El policía se sorprendió porque no estaba acostumbrado a que sus superiores se interesaran por él.
– Bien, gracias, señor. ¿En qué puedo ayudarlo? El señor Markham está de servicio, si es a él a quien desea ver. No tengo noticia de ningún caso para el que necesitemos de su colaboración, por lo que debe de ser algo nuevo. -Estaba asombrado. Le parecía imposible que se hubiera producido un delito tan complejo como para recurrir a Scotland Yard y que, sin embargo, él no supiera nada al respecto. Debía de tratarse de algo sumamente peligroso y confidencial, un asesinato político o un homicidio en el que estuviera implicado algún miembro de la aristocracia.
– Ya no trabajo para la policía -explicó Monk. No valía la pena mentir-. Me dedico a la investigación privada. -Percibió la incredulidad del hombre y sonrió-. Una diferencia de opiniones sobre un caso; consideré que se había producido un arresto ilegal.
El hombre comprendió enseguida a qué se refería.
– El caso Moidore -afirmó en tono triunfal.
– ¡Exacto! -Entonces fue Monk el sorprendido-. ¿Cómo lo ha adivinado?
– Lo leí, señor. Opino que tenía usted razón. -Y asintió con expresión satisfecha-. ¿En qué podemos ayudarlo ahora, señor Monk?
Lo mejor era ser sincero. De momento el sargento parecía estar de su parte, por la razón que fuera, pero aquella actitud podía cambiar fácilmente si se descubría que había mentido.
– He olvidado algunos detalles del caso que llevé aquí y me gustaría refrescarme la memoria. Desearía hablar con alguien capaz de proporcionarme esa información. Ya sé que es sábado y que quizá quienes colaboraron conmigo no estén de servicio, pero era el único día que podía salir de Londres. Estoy trabajando en un caso importante.
– Ningún problema, señor. El señor Markham está aquí, y supongo que no le importará decirle lo que desea saber. Fue su caso más importante y le encanta hablar de él. -Señaló con la cabeza la puerta de la derecha-. Es por ahí, señor, al fondo del pasillo, como siempre.
– Gracias, sargento. -Antes de que resultara evidente que no recordaba el nombre del policía, Monk cruzó el umbral y se adentró en el corredor. Por fortuna no había posibilidad de equivocarse de dirección, porque no recordaba el edificio.
El sargento Markham estaba de pie, de espaldas a Monk, y éste apreció algo en el ángulo de sus hombros y en la forma de su cabeza, en la postura de sus brazos, que le hizo rememorar, y de repente se vio de nuevo investigando el caso, lleno de ansiedad y temor.

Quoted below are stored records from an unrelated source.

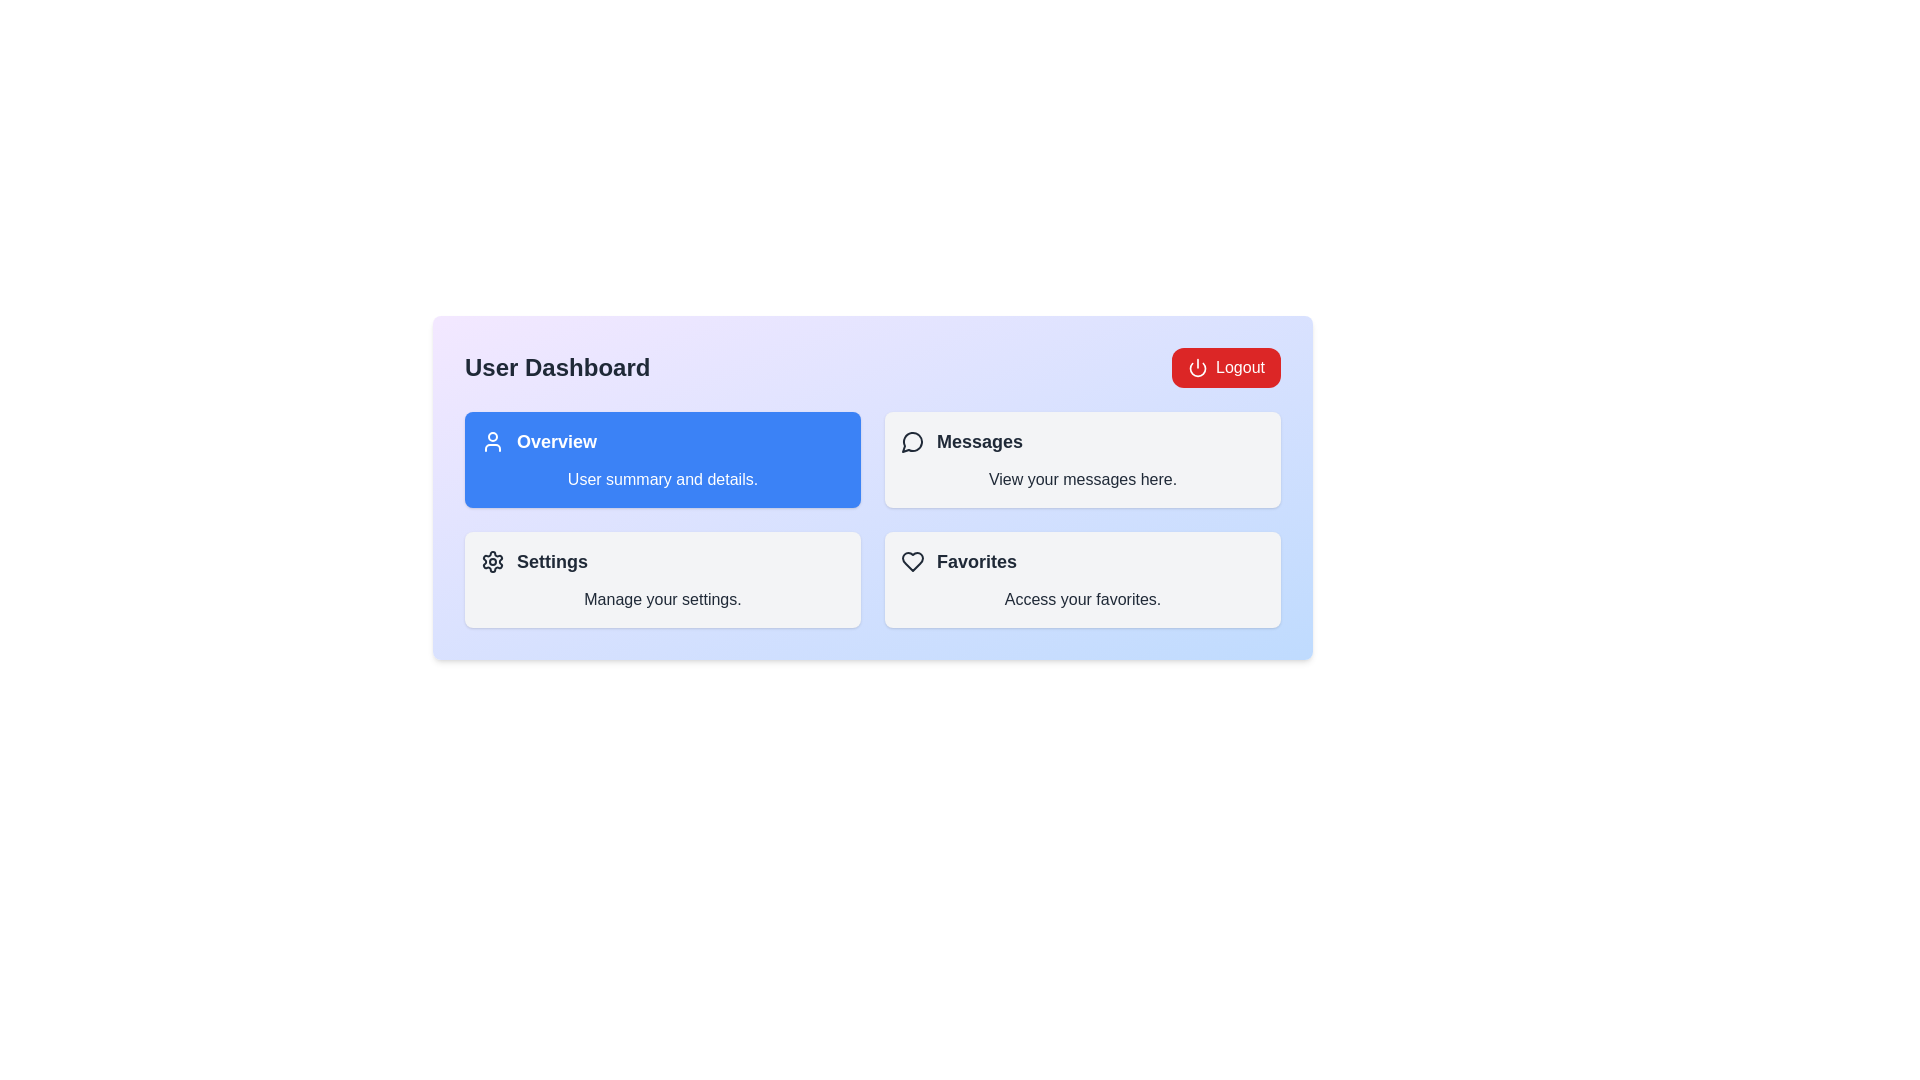  What do you see at coordinates (662, 579) in the screenshot?
I see `the third settings card located in the lower-left corner of the grid layout` at bounding box center [662, 579].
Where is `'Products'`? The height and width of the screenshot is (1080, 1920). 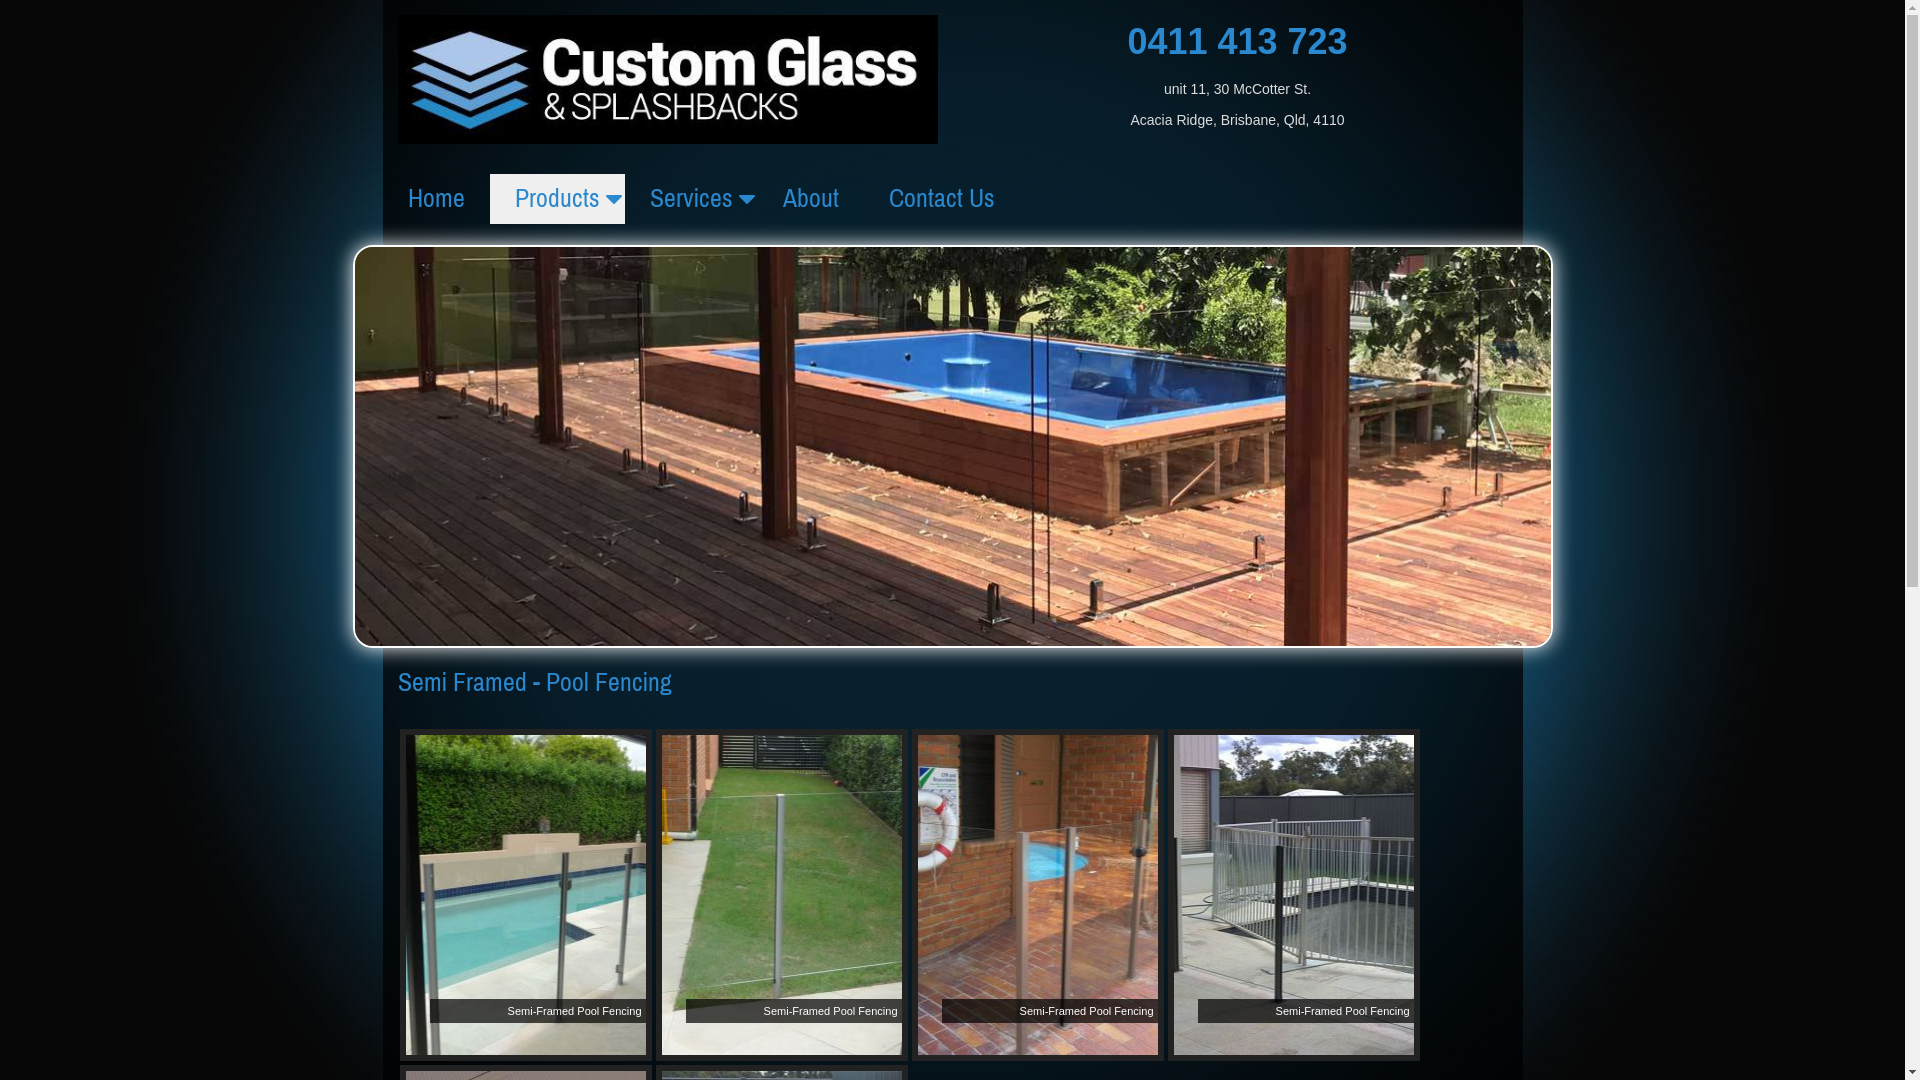
'Products' is located at coordinates (489, 199).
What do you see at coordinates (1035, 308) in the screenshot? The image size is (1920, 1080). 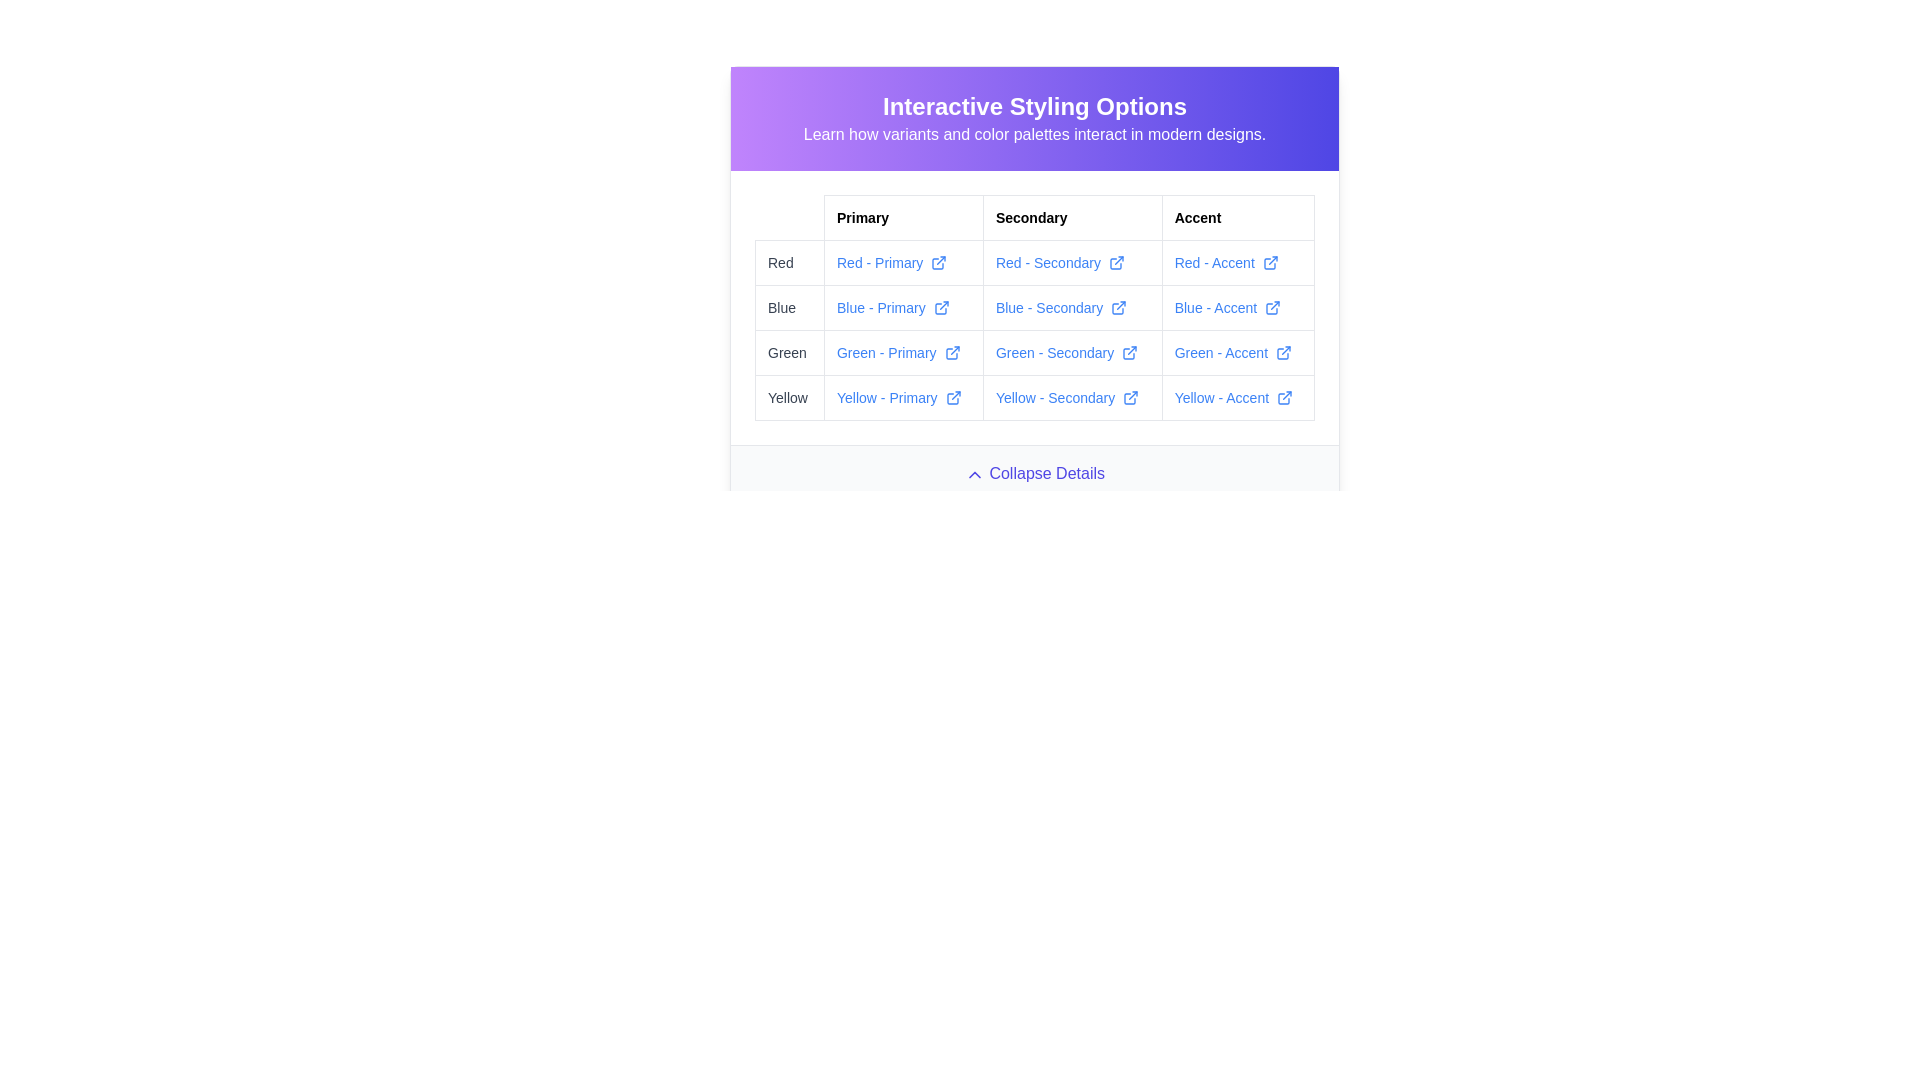 I see `the hyperlink with an associated interactive icon in the second row, second column under the 'Interactive Styling Options' section, which represents the 'Secondary' category for the 'Blue' color` at bounding box center [1035, 308].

Cuando Markham se volvió y lo miró, la sensación se desvaneció. Estaba de nuevo en el presente, en la sala de una comisaría que le resultaba ajena, frente a un hombre que lo conocía pero sobre el que él no sabía nada, a excepción de que habían trabajado juntos en el pasado. Su rostro le era vagamente familiar; tenía los ojos azules, como la mayoría de los ingleses, la tez clara, pálida, y el cabello abundante, un poco aclarado por el sol en la parte delantera.
– ¿Desea algo, caballero? -inquirió. Se fijó en primer lugar en que su visitante vestía de paisano, luego observó su rostro con mayor atención y lo reconoció-. Vaya, si es el señor Monk. -Mostró un entusiasmo mesurado. Sus ojos denotaban admiración, pero también cautela-. ¿Cómo está, señor? ¿Tiene otro caso? -El interés iba acompañado de otras emociones menos confiadas.
– No, el mismo de antes. -Monk se preguntó si era apropiado sonreír, o si resultaría tan inusitado que parecería ridículo. Tomó la decisión rápidamente; era falsa y la sonrisa se le helaría en el rostro-. He olvidado algunos detalles y, por motivos que no puedo explicar, necesito recordarlos o, para ser exactos, necesito que usted me refresque la memoria. ¿Aún conserva el expediente?